Event‐triggered prescribed performance robust collision‐free capturing control for drag‐free spacecraft system

Abstract

This paper addresses the capturing control problem of a plug-and-play modularized drag-free spacecraft system, including two spherical proof masses, where the performance constraints, collision risk, uncertain model parameters, unknown external disturbances, and limited communication are considered simultaneously. First, a nonlinear relative dynamics of spherical proof masses with respect to spacecraft is formulated for the capture process. Second, two different prescribed performance event-triggered robust collision-free capturing control strategies are developed to capture the free-floating proof masses successfully. Suppose only the performance metrics on the relative position are considered, and an event-triggered adaptive terminal sliding mode capturing controller is implemented to achieve the capture process within a finite time.

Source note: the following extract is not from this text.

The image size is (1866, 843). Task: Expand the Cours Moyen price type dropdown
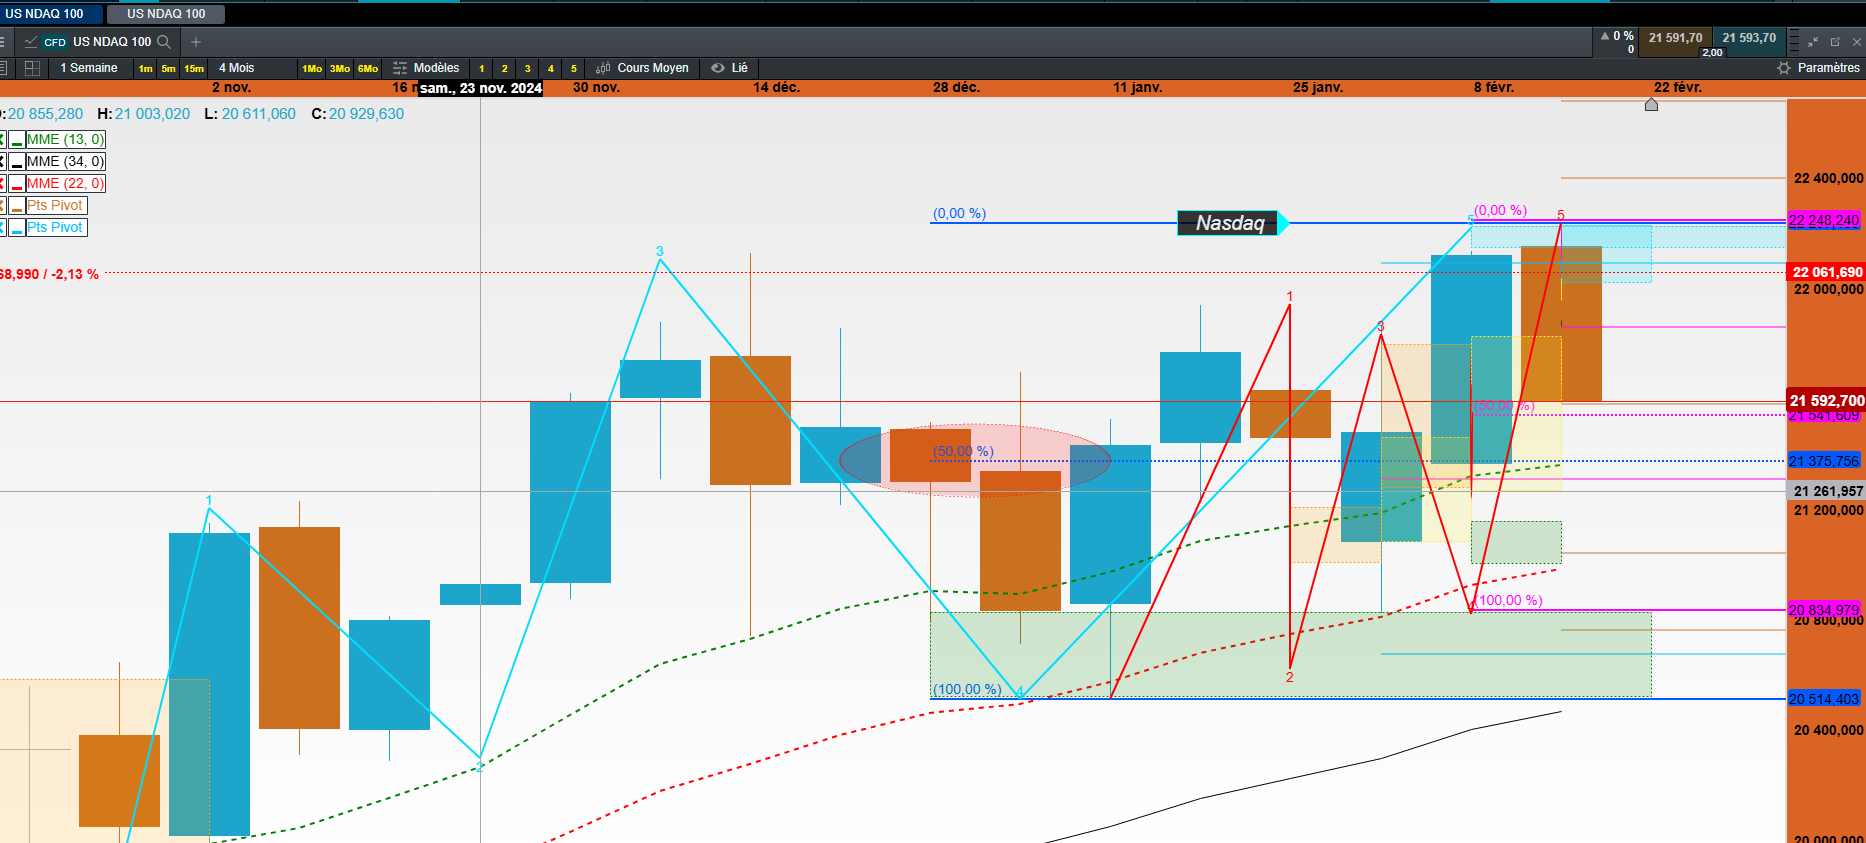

Suppose more performance constraints, such as the user predefined capture duration and the performance bounds on both the relative position and the relative velocity, are taken into account, and an event-triggered appointed-time prescribed performance capturing controller is proposed to solve the above issues. In particular, an artificial potential function is utilized to avoid the collision, and a relative threshold event-triggered rule is employed to save the communication source between the controller and the actuator without any Zeno behaviour. The simulation results demonstrate the efficacy and superiority of the proposed method.